Rare, indeed, is the neural circuit that has only input and output cells. Local processing is achieved by additional neurons whose axonal connections remain within the local circuit. These neurons are usually called interneurons or intrinsic neurons. Interneurons vary widely in structure and function, and a single local circuit may have many different types. Both the spinal cord and neocortex have excitatory and inhibitory interneurons, interneurons that make very specific or widely divergent connections, and interneurons that either receive direct contact from input axons or process only information from other interneurons. In many parts of the brain, interneurons vastly outnumber output neurons. To take an extreme example, the cerebellum has ~1011 granule cells—a type of excitatory interneuron—which is more than the total number of all other types of neurons in the entire brain!

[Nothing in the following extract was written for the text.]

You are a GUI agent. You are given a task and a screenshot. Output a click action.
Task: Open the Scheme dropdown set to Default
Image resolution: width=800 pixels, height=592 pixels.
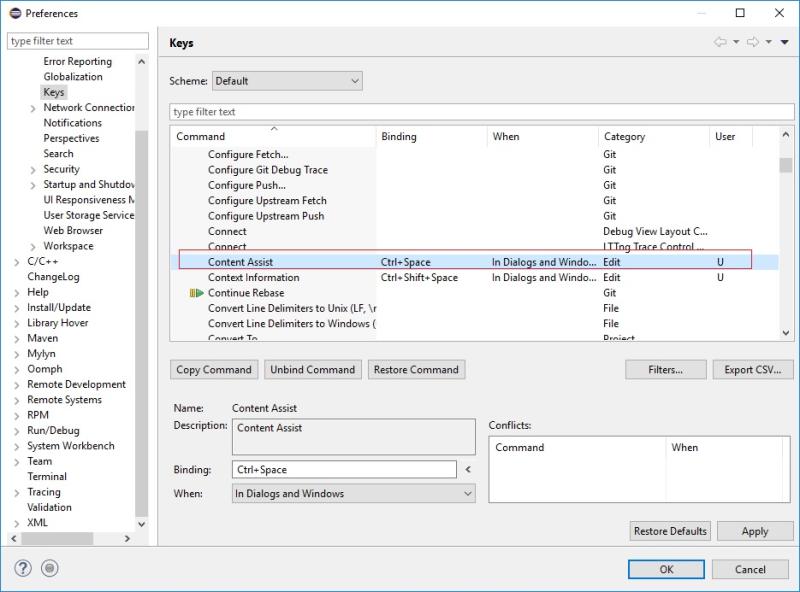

The “principles” of local circuits outlined here have many variations. For example, a projection cell may have some of the characteristics of an interneuron, as when a branch of its output axon stays within the local circuit and makes synaptic connections. This branching is the case for the projection cells of both the neocortex (pyramidal cells) and the spinal cord (α motor neurons). On the other hand, some interneurons may entirely lack an axon and instead make their local synaptic connections through very short neurites or even dendrites. In some rare cases, the source of the input to a local circuit may not be purely synaptic but chemical (as with CO2-sensitive neurons in the medulla; see p. 714) or physical (as with temperature-sensitive neurons in the hypothalamus; see p. 1199). Although the main neurons within a generic local circuit are wired in series (see Figs. 16-1 and 16-2), local circuits, often in massive numbers, operate in parallel with one another. Furthermore, these circuits usually demonstrate a tremendous amount of crosstalk; information from each circuit is shared mutually, and each circuit continually influences neighboring circuits. Indeed, one of the things that makes analysis of local neural circuits so exceptionally difficult is that they operate in highly interactive, simultaneously interdependent, and expansive networks.